Aim 1 - In the reflections on the Lord's Prayer, what does the quotation from Tertullian call the Lord's Prayer?
Aim 2 - Count the lines of the entries that contain the string "each", treating case as significant. Give only the number.

Extracted text -
Thursday, November 21, 2019

Our Father | Reflections on the Lord's Prayer by Pope Francis

I hope that in saying the Our Father, every one of us will feel more loved, forgiven, bathed in the dew of the Holy Spirit, and will thus be able in turn to love and forgive every other brother, every other sister. This will give us an idea of what heaven is like. + Pope Francis 

The Lord's Prayer is an abridgement of the entire Gospel. + Tertullian, early 200s A.D.  
There may never have been another prayer written that was not already contained in the Pater ("Our Father" or "Lord's Prayer"). + Simone Weil
The real voyage of discovery consists not in seeking new landscapes, but in having new eyes. + Marcel Proust

Pray to the Father

Father. Without saying this word, without taking it to heart, we cannot pray. To whom do I pray? Almighty God? Too far away. I cannot feel that he is near. Even Jesus did not refer to God as "the Almighty God." Father. We have to pray to the Father! He is the one who accompanies us on our journey. He knows our whole lives, the good and the not-so-good. If we do not begin our prayer with this word, spoken not with our lips but with our hearts, we cannot pray as Christians. We have a Father who is close to us, one who embraces us. All of these anxieties, all of the worries we may have, let us leave them to the Father. He knows what we need. And he is our Father! 

I am not an only child; none of us is. And if I cannot be a brother, it will be hard for me to truly be a son of this Father. If I am not at peace with my brothers and sisters, I cannot say "Father" to him. Acceptance is not easy. But Jesus promised us the Holy Spirit. he is the one who teaches us, from the inside, from the heart, how to say "Father" and how to say "our." Let us then as the Holy Spirit to teach us to say "Father" and to be able to say "our," thus making peace with our enemies. Jesus shows us what it means to be loved by the Father and reveals to us that the Father wants to pour forth upon us the same love that he has for his Son from all eternity.

Supplied data -
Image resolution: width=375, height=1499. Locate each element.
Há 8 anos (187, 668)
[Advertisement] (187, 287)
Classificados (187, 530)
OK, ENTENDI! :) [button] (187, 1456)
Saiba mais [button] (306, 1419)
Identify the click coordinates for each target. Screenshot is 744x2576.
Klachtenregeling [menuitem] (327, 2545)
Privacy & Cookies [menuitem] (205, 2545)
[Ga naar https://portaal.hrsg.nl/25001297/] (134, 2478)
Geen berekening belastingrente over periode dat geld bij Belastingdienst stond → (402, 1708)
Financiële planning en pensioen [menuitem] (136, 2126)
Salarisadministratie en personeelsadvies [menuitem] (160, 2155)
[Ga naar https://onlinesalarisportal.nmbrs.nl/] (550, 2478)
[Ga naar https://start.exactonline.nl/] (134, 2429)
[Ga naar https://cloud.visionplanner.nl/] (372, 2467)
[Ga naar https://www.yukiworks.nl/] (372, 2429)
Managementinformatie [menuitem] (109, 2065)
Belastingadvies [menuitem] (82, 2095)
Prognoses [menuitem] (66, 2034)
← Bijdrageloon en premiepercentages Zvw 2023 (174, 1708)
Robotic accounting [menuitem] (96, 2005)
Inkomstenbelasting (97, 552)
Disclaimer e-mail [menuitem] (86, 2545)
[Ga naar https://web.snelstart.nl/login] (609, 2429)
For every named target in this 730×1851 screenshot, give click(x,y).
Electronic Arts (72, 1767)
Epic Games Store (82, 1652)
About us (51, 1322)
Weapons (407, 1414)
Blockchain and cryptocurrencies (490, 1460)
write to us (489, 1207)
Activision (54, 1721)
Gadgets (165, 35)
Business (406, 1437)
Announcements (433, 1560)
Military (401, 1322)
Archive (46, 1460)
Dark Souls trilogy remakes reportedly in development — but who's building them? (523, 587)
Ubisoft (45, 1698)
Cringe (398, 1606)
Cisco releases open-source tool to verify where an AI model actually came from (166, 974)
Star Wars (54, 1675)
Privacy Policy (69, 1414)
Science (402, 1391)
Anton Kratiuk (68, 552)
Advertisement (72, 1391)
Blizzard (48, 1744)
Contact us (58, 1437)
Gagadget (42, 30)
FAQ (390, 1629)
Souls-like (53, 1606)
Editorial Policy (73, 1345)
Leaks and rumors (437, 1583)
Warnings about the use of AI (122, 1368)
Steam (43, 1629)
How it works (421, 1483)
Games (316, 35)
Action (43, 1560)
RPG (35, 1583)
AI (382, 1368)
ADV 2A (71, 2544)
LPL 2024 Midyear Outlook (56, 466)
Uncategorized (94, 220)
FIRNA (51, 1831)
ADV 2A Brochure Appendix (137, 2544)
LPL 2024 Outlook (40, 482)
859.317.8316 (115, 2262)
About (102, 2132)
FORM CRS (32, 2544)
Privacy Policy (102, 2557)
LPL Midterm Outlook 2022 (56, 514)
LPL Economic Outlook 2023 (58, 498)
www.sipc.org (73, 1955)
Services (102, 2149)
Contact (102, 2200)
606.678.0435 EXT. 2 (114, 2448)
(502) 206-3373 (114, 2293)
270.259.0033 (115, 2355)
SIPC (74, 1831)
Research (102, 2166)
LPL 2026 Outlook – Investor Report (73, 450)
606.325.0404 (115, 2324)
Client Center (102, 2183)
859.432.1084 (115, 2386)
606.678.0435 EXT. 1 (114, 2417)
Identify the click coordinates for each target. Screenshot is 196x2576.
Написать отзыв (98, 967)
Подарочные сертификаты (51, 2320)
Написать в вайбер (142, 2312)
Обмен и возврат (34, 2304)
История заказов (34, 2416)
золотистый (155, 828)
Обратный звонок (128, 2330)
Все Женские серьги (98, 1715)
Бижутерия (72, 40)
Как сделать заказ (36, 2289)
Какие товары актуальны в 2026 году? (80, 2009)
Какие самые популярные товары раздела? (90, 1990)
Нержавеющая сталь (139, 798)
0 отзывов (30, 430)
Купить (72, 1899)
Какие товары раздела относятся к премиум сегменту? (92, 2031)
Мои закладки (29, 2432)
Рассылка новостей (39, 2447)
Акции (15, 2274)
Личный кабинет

Exercise response 1 - An abridgement of the entire Gospel.

Exercise response 2 - 3